Abstract
Information exchange among people via social network service has produced a mass of communication data, which have been widely used in research on user interaction and information propagation on virtual social networks. The focus of this paper is to investigate the multiplex power-law distributions and retweeting patterns on Twitter platform. To achieve this goal, we analyze the multiplex power-law distributions from relationship network based on unidirectional and bidirectional follow connections and interaction network based on user and tweet entities. Further, we explain the observed features on each network. Additionally, we also explore the emergent pattern of tweet retweeting path and analyze their generative mechanisms. The observed results show that mining Twitter data from various angles could obtain more interesting discoveries in social networks.
Introduction
Twitter has gradually become one of the world’s largest and most popular social network platforms since it was published in 2006. It provides the user with a microblogging service, by which users can release and share brief information with a limit of 140 characters. This information is also known as “Tweet”. In fact, Twitter is not only the main source of social events, but also the place of spreading information.
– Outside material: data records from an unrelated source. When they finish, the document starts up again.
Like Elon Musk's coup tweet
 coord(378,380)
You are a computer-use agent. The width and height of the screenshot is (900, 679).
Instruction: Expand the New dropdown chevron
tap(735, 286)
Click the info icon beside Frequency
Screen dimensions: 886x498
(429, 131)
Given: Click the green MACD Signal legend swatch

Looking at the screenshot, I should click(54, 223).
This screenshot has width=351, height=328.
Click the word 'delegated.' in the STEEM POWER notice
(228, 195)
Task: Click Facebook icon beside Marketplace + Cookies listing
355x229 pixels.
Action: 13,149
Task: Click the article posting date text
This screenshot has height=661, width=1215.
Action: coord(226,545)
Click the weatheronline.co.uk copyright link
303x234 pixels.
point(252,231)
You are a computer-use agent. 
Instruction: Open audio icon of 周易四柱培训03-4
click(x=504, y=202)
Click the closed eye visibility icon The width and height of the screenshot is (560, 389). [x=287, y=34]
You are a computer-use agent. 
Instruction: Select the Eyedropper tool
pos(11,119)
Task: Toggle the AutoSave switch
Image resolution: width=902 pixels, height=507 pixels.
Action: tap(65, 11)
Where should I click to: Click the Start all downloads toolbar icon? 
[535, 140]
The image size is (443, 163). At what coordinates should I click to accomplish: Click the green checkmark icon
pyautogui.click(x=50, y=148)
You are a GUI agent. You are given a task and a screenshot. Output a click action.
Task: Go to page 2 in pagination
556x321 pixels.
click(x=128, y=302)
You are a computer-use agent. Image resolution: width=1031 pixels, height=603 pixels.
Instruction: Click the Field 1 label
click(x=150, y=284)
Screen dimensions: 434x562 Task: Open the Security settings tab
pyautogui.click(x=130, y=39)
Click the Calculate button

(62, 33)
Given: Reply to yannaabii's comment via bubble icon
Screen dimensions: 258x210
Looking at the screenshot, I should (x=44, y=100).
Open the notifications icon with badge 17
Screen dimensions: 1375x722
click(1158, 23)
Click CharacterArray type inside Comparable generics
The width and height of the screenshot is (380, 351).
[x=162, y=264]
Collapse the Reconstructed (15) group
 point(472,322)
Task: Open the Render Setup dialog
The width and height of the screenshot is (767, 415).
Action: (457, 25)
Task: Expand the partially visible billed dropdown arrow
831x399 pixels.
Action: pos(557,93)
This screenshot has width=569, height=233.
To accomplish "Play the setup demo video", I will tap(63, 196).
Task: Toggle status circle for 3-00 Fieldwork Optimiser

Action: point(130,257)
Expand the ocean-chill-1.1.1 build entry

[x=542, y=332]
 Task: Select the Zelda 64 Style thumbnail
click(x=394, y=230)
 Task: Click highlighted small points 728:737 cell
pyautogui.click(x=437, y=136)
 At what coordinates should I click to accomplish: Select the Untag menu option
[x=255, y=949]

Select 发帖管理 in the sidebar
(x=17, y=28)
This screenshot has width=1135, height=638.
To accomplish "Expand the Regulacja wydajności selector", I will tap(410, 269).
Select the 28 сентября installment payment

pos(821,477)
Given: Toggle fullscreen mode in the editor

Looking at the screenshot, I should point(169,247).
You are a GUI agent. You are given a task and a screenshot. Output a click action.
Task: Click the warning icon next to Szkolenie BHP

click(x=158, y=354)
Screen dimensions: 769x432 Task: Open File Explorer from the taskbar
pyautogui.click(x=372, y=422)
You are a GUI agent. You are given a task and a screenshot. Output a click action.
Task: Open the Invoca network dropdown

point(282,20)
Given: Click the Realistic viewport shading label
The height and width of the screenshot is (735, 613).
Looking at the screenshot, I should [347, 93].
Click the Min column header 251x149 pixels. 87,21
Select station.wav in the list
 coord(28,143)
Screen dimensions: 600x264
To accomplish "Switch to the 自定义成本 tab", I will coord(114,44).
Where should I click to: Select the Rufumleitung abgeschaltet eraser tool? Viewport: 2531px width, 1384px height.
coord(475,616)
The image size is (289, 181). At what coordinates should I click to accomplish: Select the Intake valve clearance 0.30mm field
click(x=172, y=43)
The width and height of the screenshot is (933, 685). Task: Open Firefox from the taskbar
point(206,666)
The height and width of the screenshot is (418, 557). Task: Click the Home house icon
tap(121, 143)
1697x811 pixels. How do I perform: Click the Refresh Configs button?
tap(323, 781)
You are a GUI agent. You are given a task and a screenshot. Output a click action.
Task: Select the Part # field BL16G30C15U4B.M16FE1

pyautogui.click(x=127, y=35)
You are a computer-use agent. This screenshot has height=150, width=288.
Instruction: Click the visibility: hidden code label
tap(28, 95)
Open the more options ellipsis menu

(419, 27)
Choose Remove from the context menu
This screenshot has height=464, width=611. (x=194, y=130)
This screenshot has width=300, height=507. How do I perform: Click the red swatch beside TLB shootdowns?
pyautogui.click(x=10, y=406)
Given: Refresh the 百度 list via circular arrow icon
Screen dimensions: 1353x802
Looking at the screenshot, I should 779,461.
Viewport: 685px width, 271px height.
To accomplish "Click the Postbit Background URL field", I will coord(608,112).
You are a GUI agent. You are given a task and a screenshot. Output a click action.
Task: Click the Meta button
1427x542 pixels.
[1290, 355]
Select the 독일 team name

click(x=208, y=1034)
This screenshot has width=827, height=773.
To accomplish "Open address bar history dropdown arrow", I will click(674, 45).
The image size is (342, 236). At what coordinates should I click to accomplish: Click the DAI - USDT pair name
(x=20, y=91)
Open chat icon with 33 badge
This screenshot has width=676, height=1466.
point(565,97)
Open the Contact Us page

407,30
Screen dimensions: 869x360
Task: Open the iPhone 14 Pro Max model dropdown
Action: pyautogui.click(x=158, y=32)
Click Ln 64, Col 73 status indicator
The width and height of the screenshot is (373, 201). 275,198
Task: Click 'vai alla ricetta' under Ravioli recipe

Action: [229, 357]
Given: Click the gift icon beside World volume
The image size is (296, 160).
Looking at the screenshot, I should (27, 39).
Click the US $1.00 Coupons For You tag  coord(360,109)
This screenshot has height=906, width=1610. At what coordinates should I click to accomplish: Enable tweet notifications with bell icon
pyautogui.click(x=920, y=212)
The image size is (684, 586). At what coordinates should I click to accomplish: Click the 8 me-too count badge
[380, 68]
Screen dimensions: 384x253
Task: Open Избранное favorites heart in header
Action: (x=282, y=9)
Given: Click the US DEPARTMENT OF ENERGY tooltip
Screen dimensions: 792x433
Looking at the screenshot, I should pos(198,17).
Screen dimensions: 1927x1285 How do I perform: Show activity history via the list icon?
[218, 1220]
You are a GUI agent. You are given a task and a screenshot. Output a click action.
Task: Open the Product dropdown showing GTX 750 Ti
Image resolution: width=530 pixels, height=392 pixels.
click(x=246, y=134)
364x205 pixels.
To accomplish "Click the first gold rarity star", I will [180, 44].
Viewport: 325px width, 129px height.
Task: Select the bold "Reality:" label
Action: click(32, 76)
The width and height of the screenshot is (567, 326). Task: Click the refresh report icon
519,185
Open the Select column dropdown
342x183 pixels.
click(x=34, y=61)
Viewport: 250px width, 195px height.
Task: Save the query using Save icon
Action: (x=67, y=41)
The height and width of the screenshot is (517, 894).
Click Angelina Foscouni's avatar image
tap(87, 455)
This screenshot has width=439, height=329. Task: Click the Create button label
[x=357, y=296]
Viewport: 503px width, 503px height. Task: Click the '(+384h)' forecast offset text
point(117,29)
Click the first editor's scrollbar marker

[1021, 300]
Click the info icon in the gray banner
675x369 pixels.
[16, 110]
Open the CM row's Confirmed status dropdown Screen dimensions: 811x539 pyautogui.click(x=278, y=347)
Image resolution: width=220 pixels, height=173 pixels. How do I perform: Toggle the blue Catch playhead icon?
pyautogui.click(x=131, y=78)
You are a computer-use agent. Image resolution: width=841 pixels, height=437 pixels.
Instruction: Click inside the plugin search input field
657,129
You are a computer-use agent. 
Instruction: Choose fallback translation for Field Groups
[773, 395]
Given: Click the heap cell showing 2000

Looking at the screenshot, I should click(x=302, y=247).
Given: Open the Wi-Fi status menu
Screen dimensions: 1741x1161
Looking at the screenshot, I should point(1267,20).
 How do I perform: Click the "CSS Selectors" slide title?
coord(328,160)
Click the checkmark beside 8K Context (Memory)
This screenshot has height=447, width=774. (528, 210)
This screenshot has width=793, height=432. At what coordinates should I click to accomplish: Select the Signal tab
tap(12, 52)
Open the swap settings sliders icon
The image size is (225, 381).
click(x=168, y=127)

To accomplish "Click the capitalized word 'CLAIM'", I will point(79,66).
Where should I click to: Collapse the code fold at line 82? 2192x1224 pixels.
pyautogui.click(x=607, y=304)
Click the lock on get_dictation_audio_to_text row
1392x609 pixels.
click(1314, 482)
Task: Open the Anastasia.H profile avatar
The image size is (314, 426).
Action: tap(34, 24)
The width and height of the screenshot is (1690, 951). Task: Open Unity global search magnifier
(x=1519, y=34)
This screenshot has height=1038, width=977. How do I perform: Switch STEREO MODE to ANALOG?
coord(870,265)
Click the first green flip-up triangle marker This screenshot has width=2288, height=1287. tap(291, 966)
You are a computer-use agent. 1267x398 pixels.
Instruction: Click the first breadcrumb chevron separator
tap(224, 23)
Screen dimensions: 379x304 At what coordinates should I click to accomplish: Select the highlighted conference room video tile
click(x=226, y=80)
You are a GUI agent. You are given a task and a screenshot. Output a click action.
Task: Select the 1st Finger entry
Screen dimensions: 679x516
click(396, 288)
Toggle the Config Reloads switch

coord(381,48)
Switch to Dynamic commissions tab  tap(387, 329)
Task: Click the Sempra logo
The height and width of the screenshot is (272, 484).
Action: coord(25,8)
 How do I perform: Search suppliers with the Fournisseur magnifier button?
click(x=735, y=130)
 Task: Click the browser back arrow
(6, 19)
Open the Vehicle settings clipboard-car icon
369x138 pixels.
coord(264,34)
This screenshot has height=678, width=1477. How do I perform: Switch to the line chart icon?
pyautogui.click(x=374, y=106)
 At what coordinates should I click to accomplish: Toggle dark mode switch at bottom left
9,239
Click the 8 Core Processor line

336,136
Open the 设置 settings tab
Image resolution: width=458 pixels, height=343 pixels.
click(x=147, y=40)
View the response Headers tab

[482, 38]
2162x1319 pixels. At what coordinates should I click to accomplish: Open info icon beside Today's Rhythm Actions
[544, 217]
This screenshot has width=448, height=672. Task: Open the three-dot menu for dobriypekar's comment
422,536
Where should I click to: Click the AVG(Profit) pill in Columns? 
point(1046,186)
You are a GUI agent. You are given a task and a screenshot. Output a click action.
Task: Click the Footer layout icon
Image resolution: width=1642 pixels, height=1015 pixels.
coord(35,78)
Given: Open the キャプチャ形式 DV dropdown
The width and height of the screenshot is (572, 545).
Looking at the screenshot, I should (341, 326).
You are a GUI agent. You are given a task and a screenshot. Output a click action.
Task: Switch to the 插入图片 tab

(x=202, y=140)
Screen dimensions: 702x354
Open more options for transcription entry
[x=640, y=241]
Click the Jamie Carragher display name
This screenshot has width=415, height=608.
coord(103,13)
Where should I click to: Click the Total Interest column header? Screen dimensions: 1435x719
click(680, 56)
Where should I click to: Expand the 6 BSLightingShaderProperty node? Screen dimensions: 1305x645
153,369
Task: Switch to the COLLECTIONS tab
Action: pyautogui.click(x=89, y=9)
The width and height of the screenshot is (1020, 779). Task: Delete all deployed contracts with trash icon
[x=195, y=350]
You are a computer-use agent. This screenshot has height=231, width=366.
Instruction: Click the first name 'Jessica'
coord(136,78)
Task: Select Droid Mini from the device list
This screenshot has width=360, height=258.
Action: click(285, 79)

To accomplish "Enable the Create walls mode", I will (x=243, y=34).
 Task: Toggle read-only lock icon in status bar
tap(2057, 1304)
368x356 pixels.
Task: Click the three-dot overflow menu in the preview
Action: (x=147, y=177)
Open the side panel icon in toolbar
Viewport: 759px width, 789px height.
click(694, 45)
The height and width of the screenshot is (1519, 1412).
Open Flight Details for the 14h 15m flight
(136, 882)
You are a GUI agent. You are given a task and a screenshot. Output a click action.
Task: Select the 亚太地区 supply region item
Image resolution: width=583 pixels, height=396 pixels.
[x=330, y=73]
User relationship on Twitter are derived from its “follower-followee” mechanism, the core of this mechanism is building a follow relationship between two users. You can follow other users at any time, which means to become the “follower” of others, and meanwhile they are your “followee”. User can also follow each other, as both “follower” and “followee”. However, the unidirectional relationship and bidirectional relationship between two users represent two different dimensions of social connections. It is because based on this special relation, Twitter truly realize the “retweeting” function–tweet spread from your followees to yourself, and further to your followers and so on. At last, the diffusion is achieved. Therefore, the multi-dimensional relationships and interactive retweeting behaviors are the basic reasons for information diffusion on Twitter.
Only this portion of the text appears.